Monday, May 12, 2014

Bite the Hand That Didn't Feed You

Yesterday, my son's girlfriend's dog Donald bit my sister's hand while she was trying to stop her dog Gracie from biting Donald (whose big dog ear was in the tiny jaws of the petite pup). Mr. Big was not about to take shit from the little lady, but unfortunately my sister's hand was between Donald's retaliatory bite and her little pooch.

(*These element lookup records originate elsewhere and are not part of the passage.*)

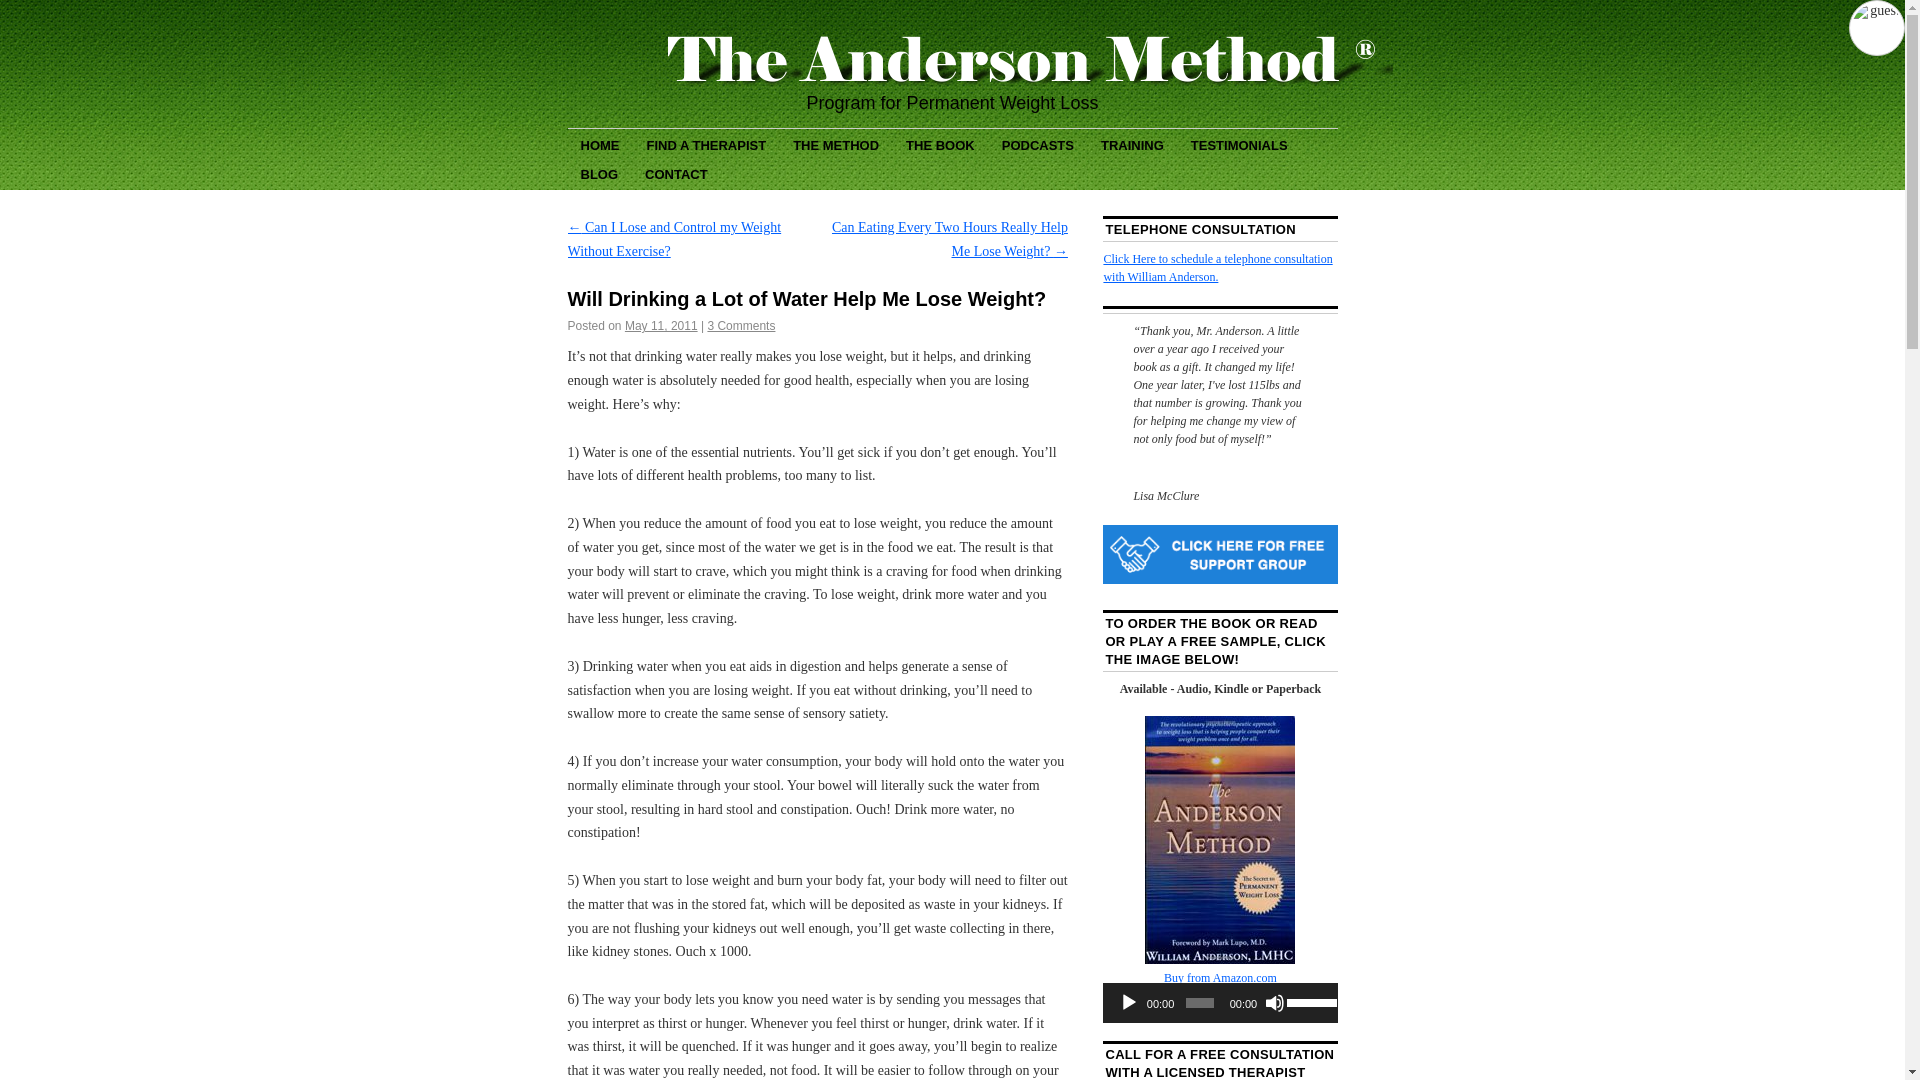 The image size is (1920, 1080). Describe the element at coordinates (940, 144) in the screenshot. I see `THE BOOK` at that location.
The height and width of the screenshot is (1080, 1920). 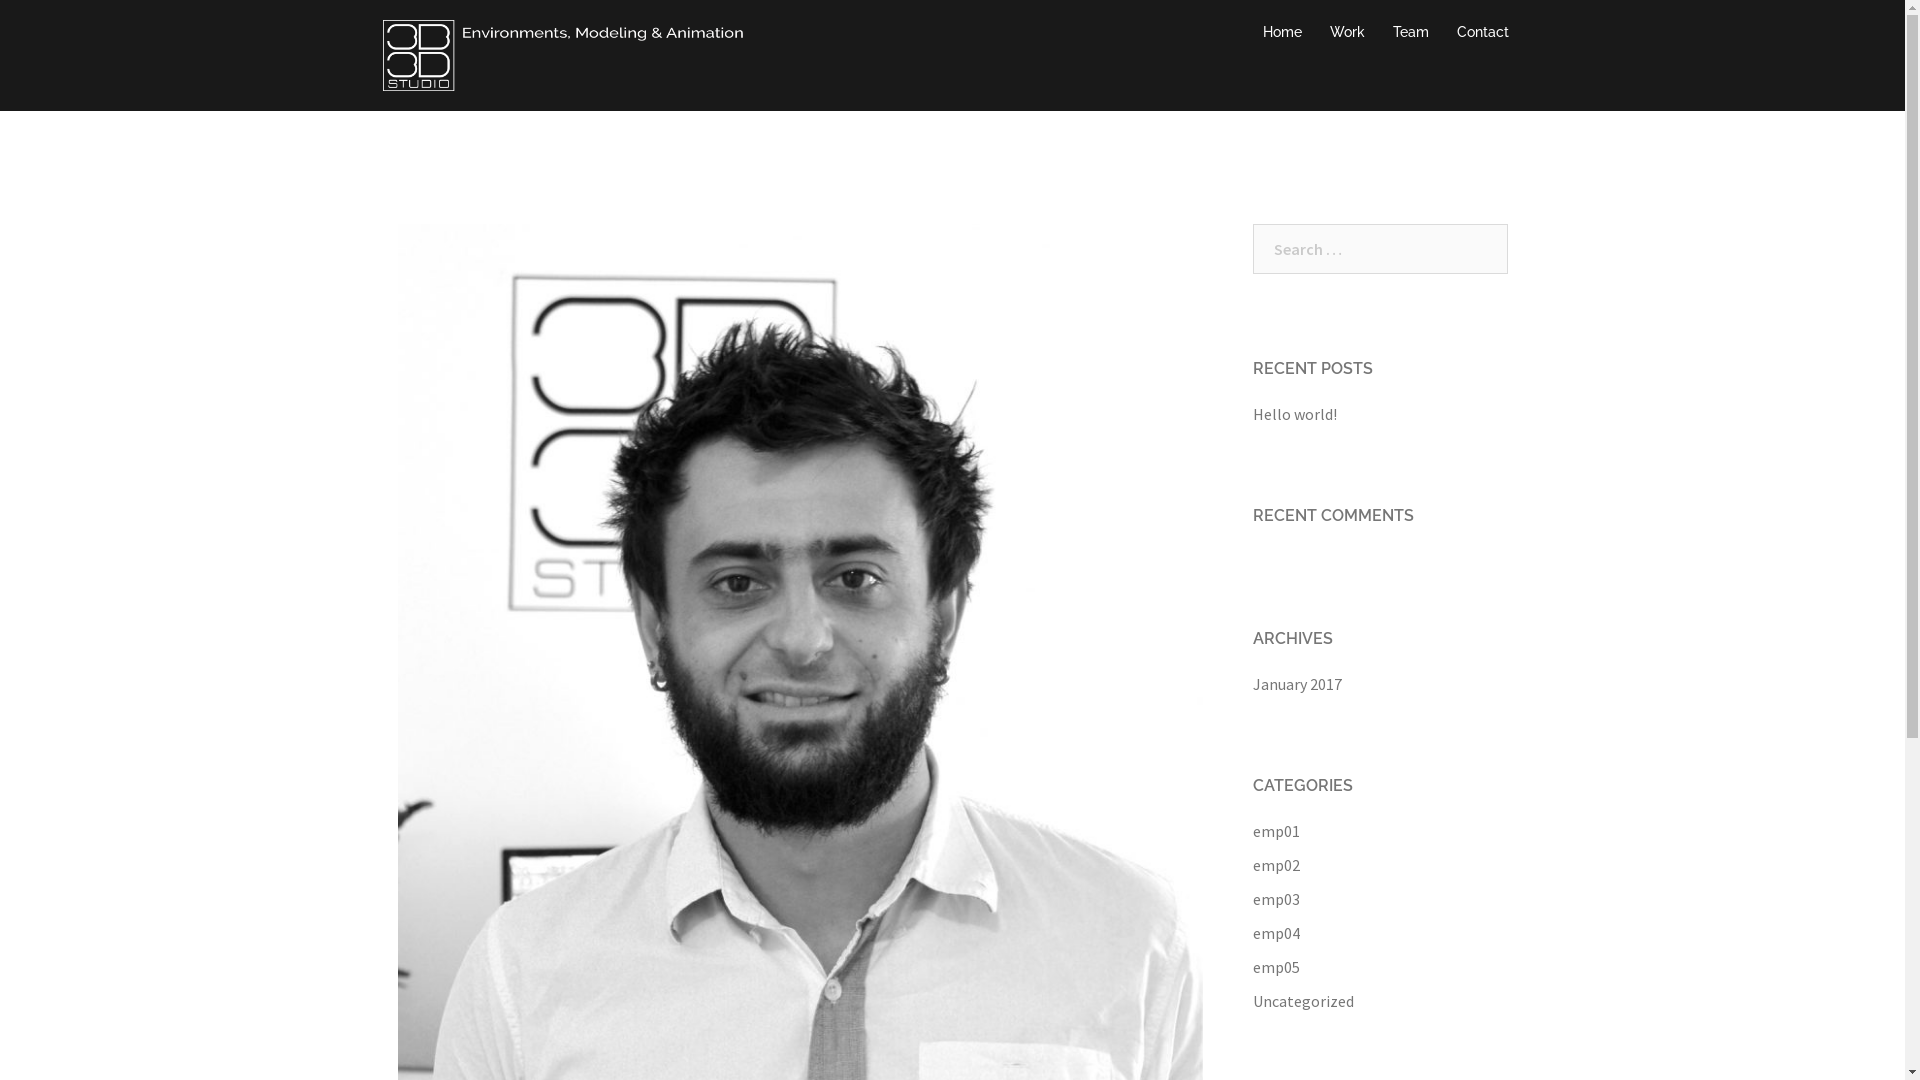 What do you see at coordinates (1348, 32) in the screenshot?
I see `Work` at bounding box center [1348, 32].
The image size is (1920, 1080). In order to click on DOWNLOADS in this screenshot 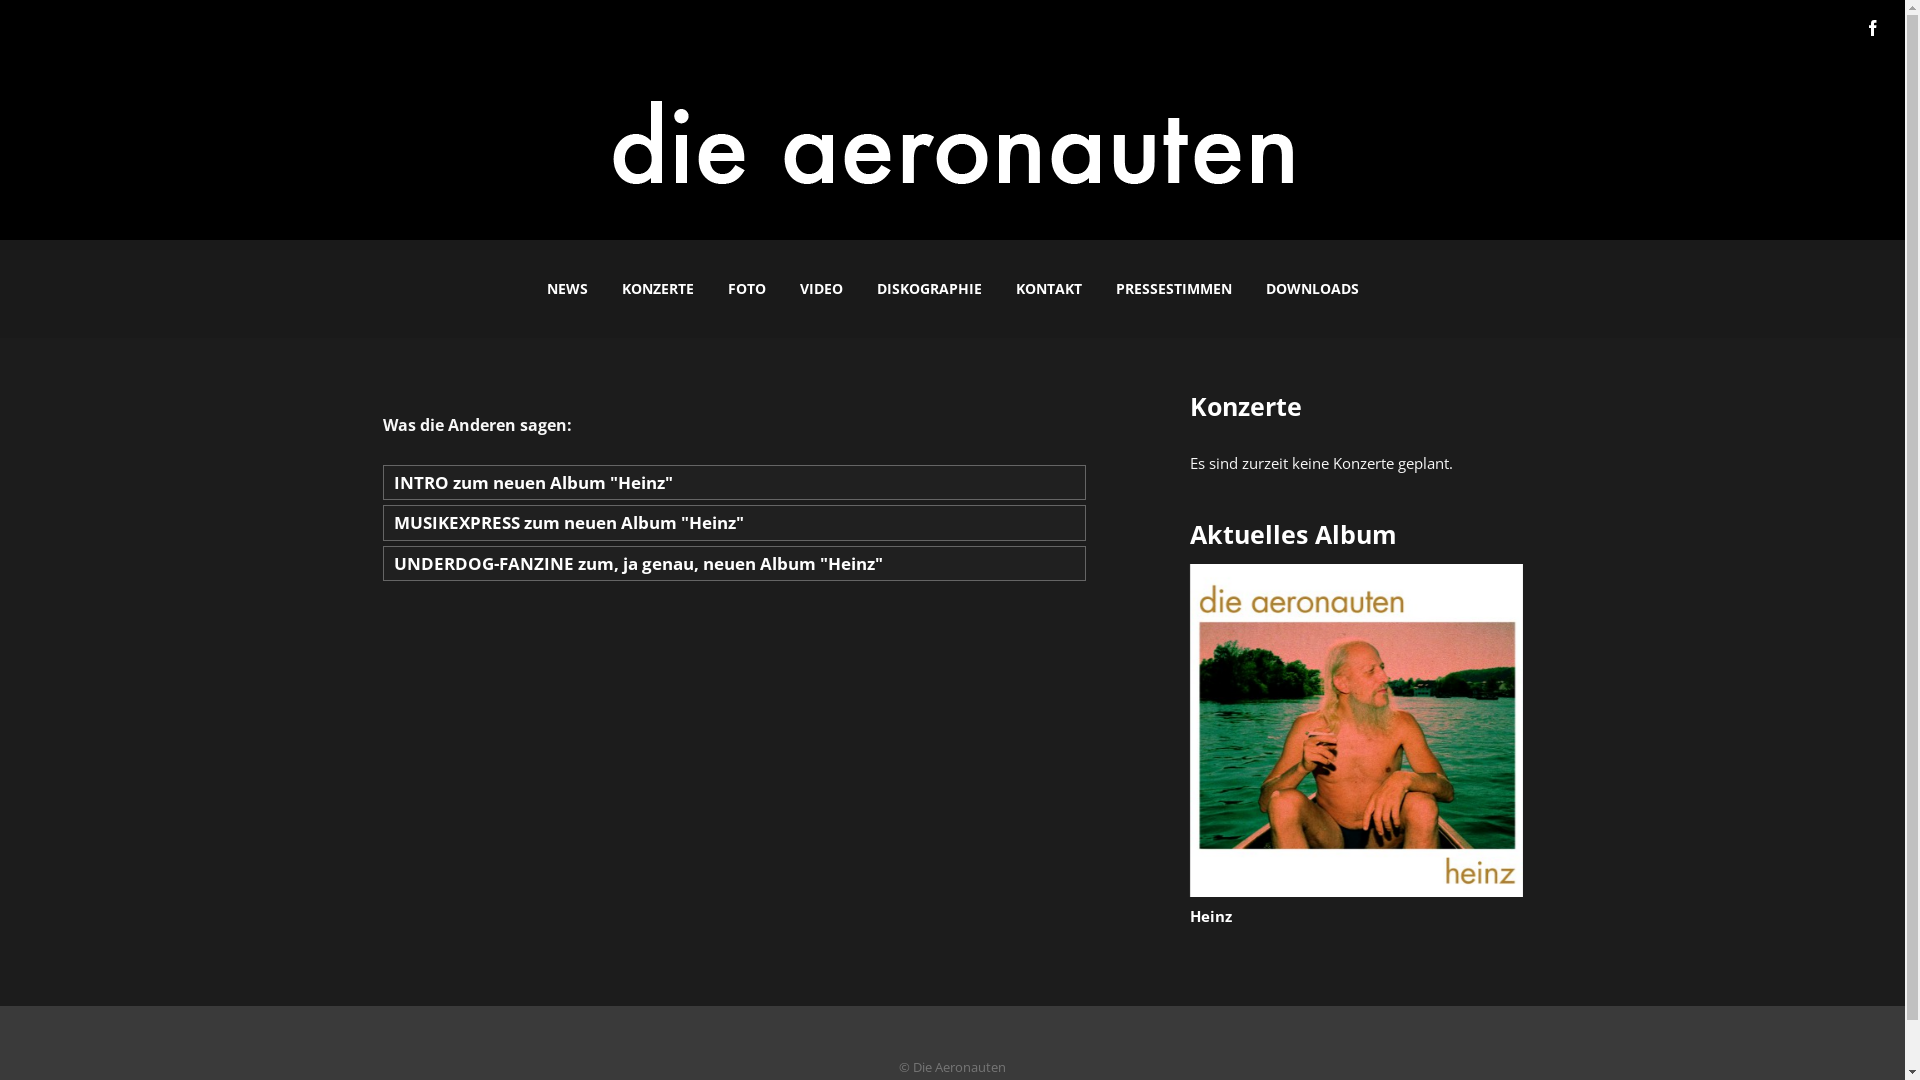, I will do `click(1312, 289)`.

Said dog with the big chompers missed a major vein in her hand by a millimeter, but his teeth marks displayed their dental pattern on the top and bottom of her now distressed appendage. With one especially deep tooth penetration, it was an honest to god bona fide dog bite, not a little warning scrap.

At the time, first aid was swiftly administered thanks to my well-stocked medicine cabinet. (I had recently been in a Third World country and had taken a pharmacy with me, luckily with leftovers when I returned). As it was Mother's Day, my sister bravely said something to the effect that this was par for the course, being a mother...

When trying to analyze the cause of this canine altercation, my son - an astute observer of human and animal behavior - commented that the biting behavior occurred right next to a low table with brie cheese and crackers on it. The super smart little pup was probably aware that Mr. Big could be a competitor for snatching the cheese off the table, although both dogs knew that it was vorbotten. So just in case Donald might make a run for the cheese, Gracie launched a preemptive strike.

If my sister had stuck her hand in the middle of two fighting dogs with a big wad of cheese, you bet they would have chomped the cheese instead of her hand.

The moral of the story: if animalistic behavior overrides civilized behavior, one is likely to bite the hand that didn't feed it.